● What to work on: In the listing, locate the line containing "Instruction: Switch to", then quote it and all following lines exactly. Omit pictures.

● The data:
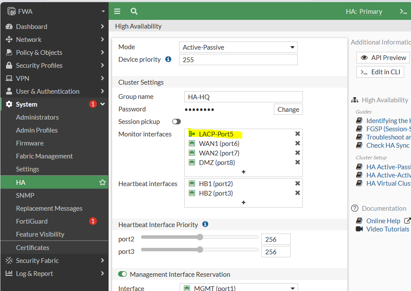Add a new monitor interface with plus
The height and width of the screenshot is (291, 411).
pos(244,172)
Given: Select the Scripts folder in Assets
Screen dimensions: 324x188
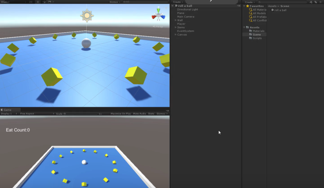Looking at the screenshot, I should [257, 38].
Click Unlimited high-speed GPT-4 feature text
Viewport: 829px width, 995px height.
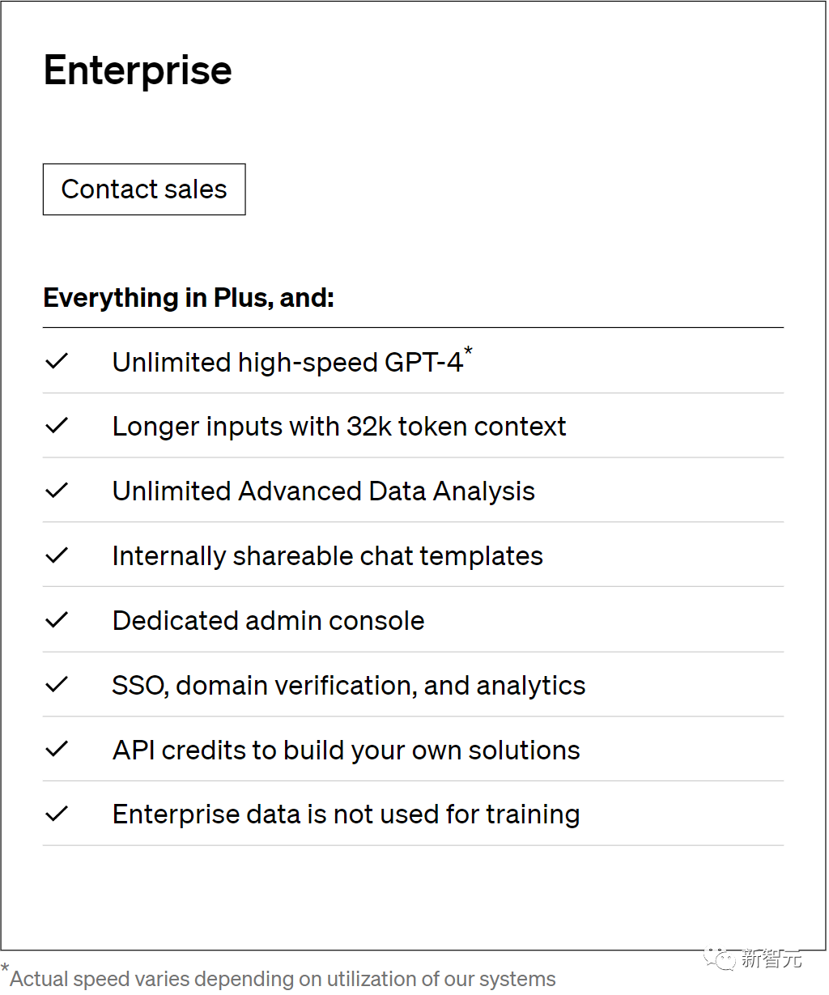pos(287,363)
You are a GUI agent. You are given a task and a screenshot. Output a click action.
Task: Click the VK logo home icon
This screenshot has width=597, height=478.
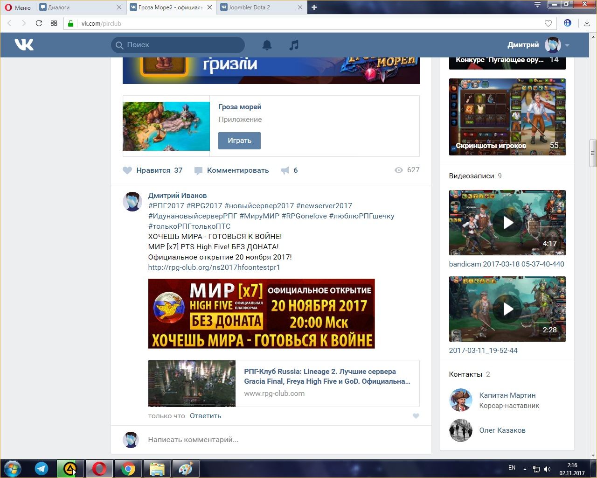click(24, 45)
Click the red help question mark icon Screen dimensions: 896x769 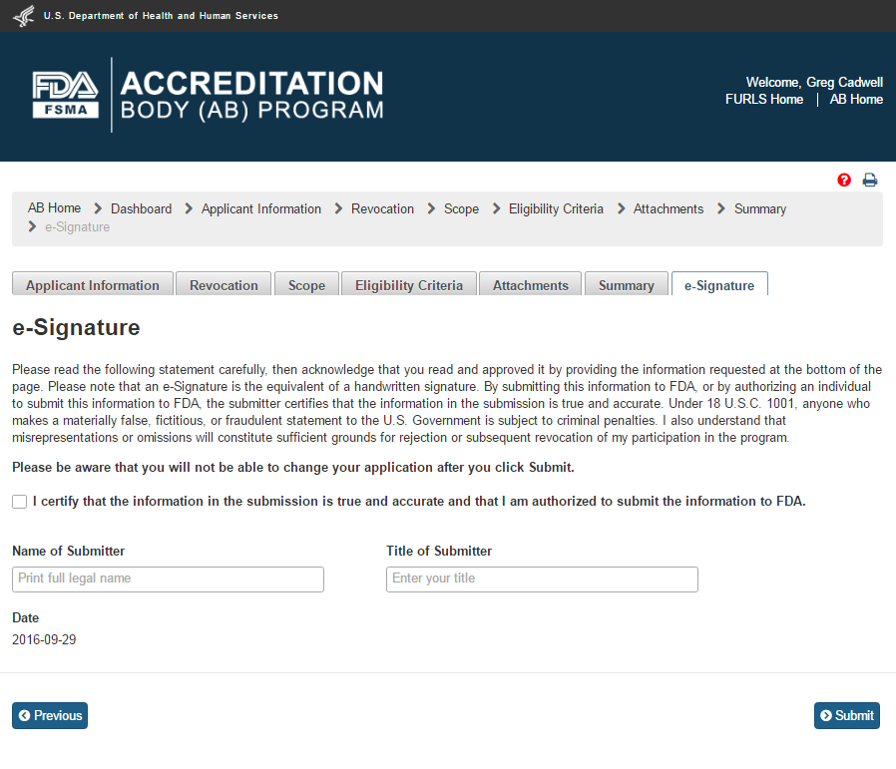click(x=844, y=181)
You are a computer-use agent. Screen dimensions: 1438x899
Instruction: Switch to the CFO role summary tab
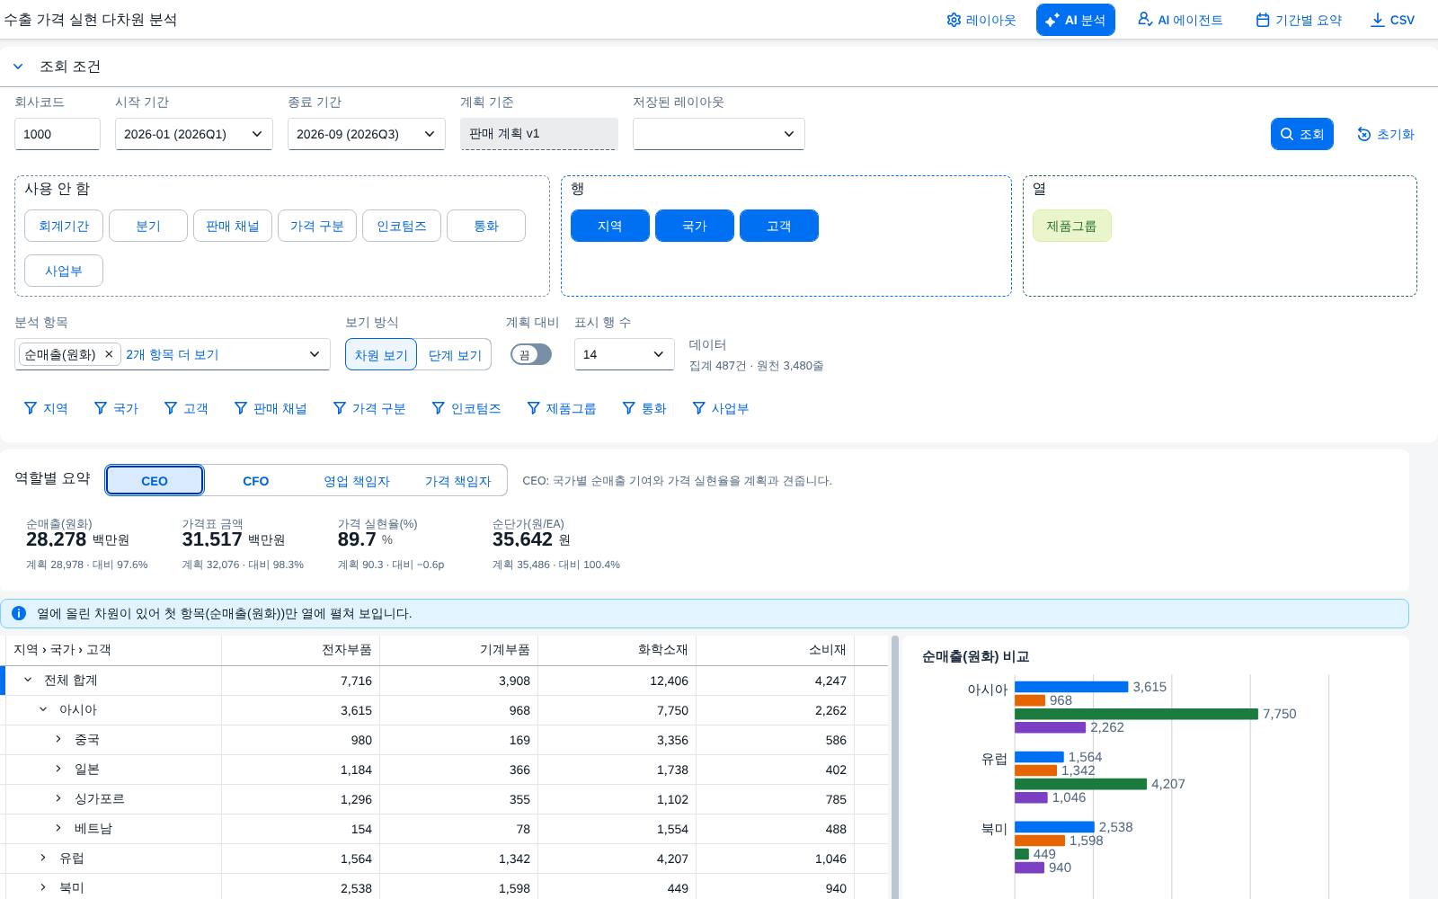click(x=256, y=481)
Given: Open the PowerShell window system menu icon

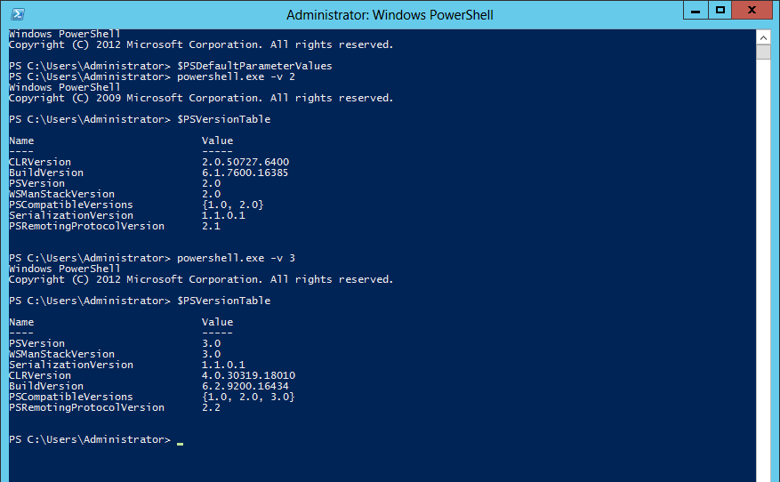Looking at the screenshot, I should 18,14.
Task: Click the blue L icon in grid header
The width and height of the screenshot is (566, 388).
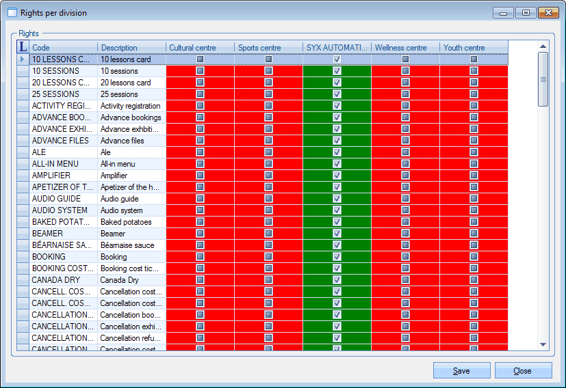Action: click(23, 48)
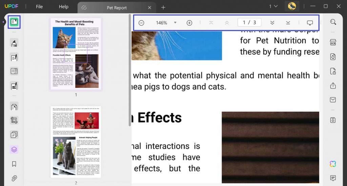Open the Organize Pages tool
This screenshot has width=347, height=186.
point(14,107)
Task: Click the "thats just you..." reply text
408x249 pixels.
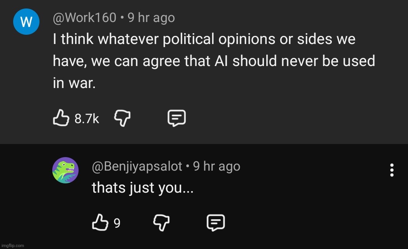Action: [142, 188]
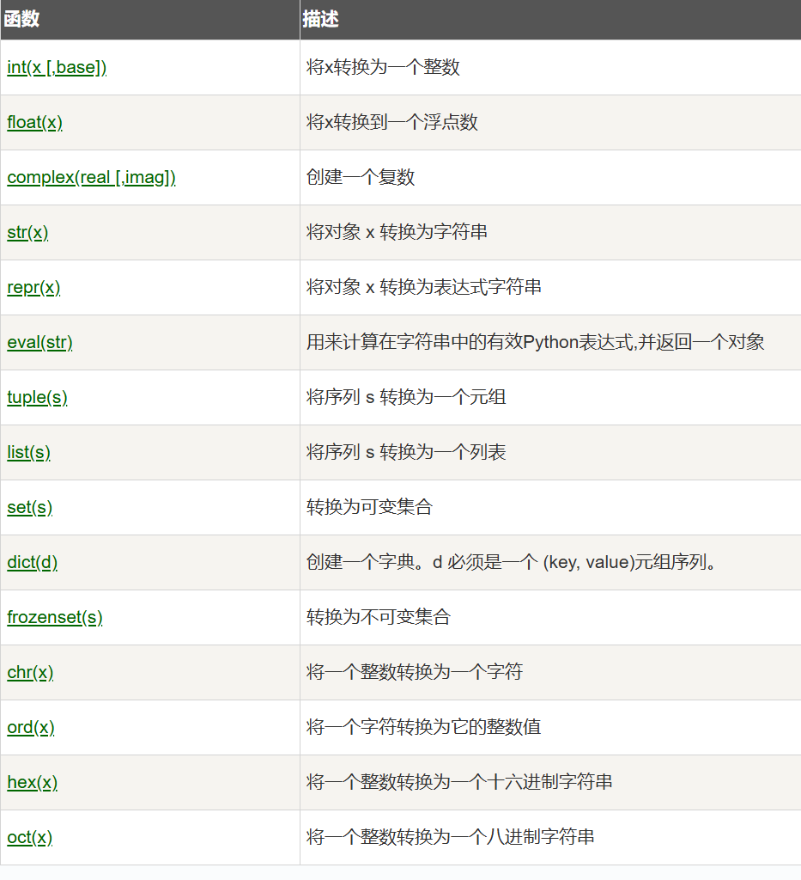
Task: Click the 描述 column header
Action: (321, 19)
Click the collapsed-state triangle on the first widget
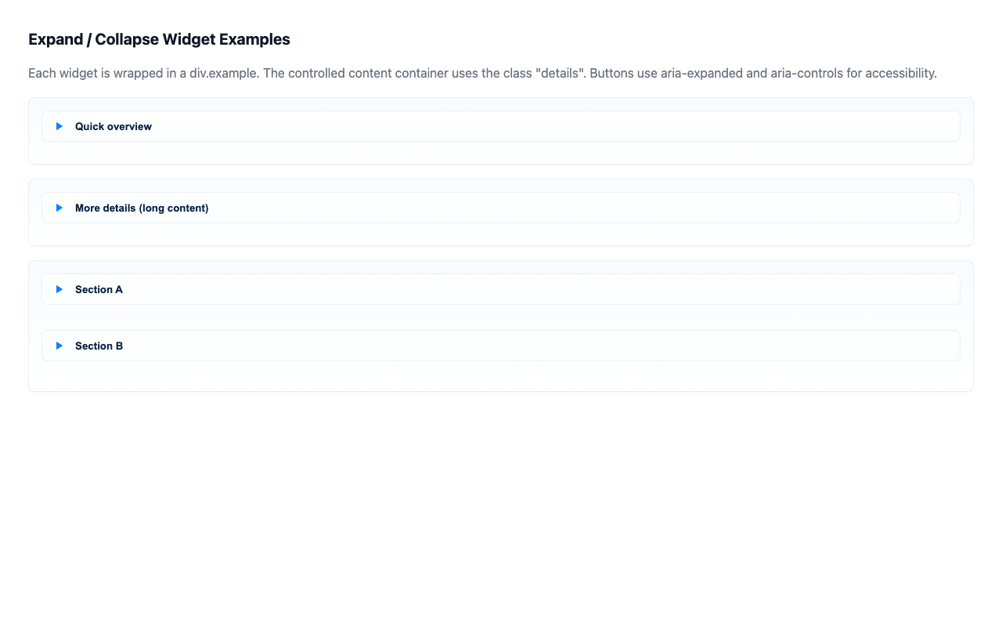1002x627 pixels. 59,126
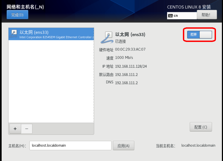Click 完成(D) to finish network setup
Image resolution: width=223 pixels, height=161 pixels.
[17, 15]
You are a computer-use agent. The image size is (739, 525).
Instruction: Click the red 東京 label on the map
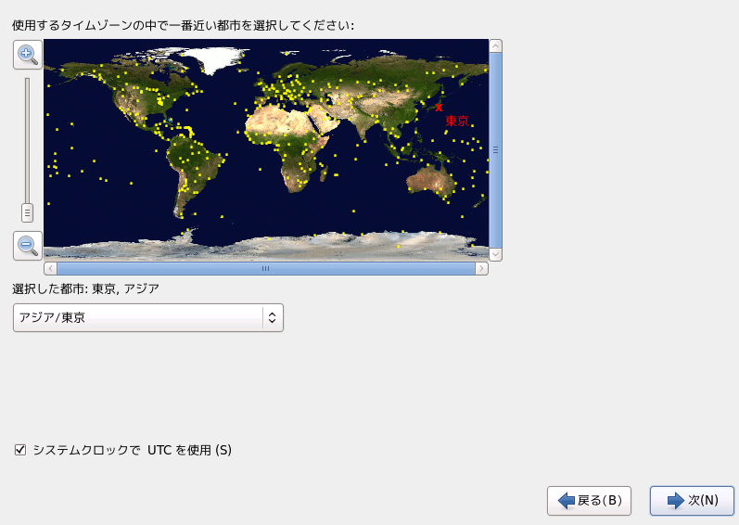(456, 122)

● Solved problem:
Instruction: Switch to the CFO role summary tab
click(x=256, y=481)
Given: Open the PowerShell window system menu icon

Looking at the screenshot, I should 18,14.
Task: Click the blue L icon in grid header
The width and height of the screenshot is (566, 388).
Action: click(23, 48)
Open the Organize Pages tool
This screenshot has width=347, height=186.
point(14,107)
Task: Click the "thats just you..." reply text
408x249 pixels.
Action: [142, 188]
Task: Click the 描述 column header
Action: (321, 19)
Click the collapsed-state triangle on the first widget
1002x627 pixels. 59,126
Click 完成(D) to finish network setup
Image resolution: width=223 pixels, height=161 pixels.
[17, 15]
You are a computer-use agent. The image size is (739, 525).
Instruction: Click the red 東京 label on the map
(456, 122)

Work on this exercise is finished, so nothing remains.